I am starting fresh with this new document today, but I may occasionally back port some old entries from my old local diary to fill in some gaps & interesting anecdotes throughout the future.

2026

02-27 - Friday

Coolant Swaps and Electrical Work

Today is mostly a maintenance day in the lab. I got in early today to let our electricians at Votaw in for the 4th day in a row. Votaw has been re-working our electrical system to offer more surge protection for our sensitive devices at the breaker-level, and adding more outlets and amperage in the lab so I don’t keep taking out the entire circuit with our High Vacuum Evaporator. They have been overall very pleasant to work with, and I would recommend their services.

Time for a coolant swap

I got started today by preparing to do a coolant swap on the SEM. It needs its coolant swapped because that coolant is about to experience its first birthday, which our fancy sticker here very explicitly warns against:

expiration sticker, showing tomorrow as our expiration Observe the horribly faded 2-28-25 date on this sticker. Thank you past me for condemning me to always having to do this at the end of a hectic and short month.

Honestly, I’m glad for the sticker, because I forgot I only need to flush ~1.5 gallons, I somehow had it in my head that there were 5 gallons of coolant in here. I already have a 5 gallon jug of pre-diluted OptiShield sitting in the lab right now, so I am all set probably for next year’s swap as well.

Learning from mistakes

Last time I emptied this thing, it was mostly distilled water I was running in the loop, which is a lot less nasty to get on your hands than the OptiShield that is in there now. I spilled so. much. water. on the floor. I spilled so much last time for 2 reasons:

  1. Our oil pan was not perfectly flush against the back of the chiller, I cut a hole in it for the chiller drain spout to fit through almost a year ago, but the ridge still caused the pan to sit out from the drain plug a bit.
  2. Last time, I had to open this drain valve with a pair of pliers, which slipped a lot, mangled the plastic a bit, and overall was very difficult to quickly open and shut.

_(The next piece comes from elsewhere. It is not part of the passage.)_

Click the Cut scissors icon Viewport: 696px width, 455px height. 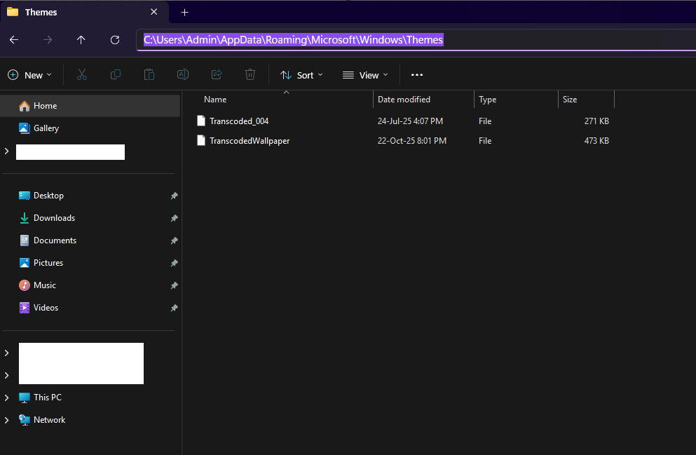82,74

I fixed the first issue by trimming the back rim of the oil pan down so that it is now flush with the back of the chiller.

For the valve issue, I quickly whipped up a new design in fusion 360 that acts as a turn handle for that valve.

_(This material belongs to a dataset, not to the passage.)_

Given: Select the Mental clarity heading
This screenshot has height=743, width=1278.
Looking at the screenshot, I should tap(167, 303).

The design for the new valve handle
The model I whipped up for this new handle, admire and appreciate my knurls
The printer spitting out said model
The printer spitting out said model

After 1 quick revision to make the length that grabs the valve stem a bit longer, and the knurls just a touch deeper, this tool is ready to help us open and shut this valve with record ease and speed.

the new handle in use The new handle installed in its temporary location for draining. Also seen here is the expert and perfectly straight cut I made to make said pan sit up against the machine a little better.

Luckily, I had to disconnect and move all our pumps for the electricians to do work in our space earlier this week anyways, which would normally also be part of this process, so perfect timing on that. I took some extra time to re-position some equipment and give myself a comfortable and ideal work area for this coolant swap.

showing the equipment corner behind the SEM, partially dismantled It may not look like much, but its about 100% more standing / kneeling room than usually exists in this corner of the lab. We need all the space we can get to get this thing drained and cleaned out properly so it can take its new coolant.

As always happens when I reach this phase in a project, I realized I don’t have the last thing I need to actually start it, a 5 gallon bucket. So I need to go run to Menards to get one. Its questionable at this point in the day if I will be back in time to do a full coolant swap and re-assembly of the equipment corner this evening, so likely the next update in this doc will be on Monday or if I get some time this weekend, we will see. I am not worried that leaving coolant un-circulating for 2 days past its expiry will damage anything, we just definitely need to get it swapped out before the next time we power it all on.

Code work

On another note, I’ve done a lot of code work today both on this blog and the site at large, cleaning things up and getting Bri set up with an editor so she can start adding some content to this site as well.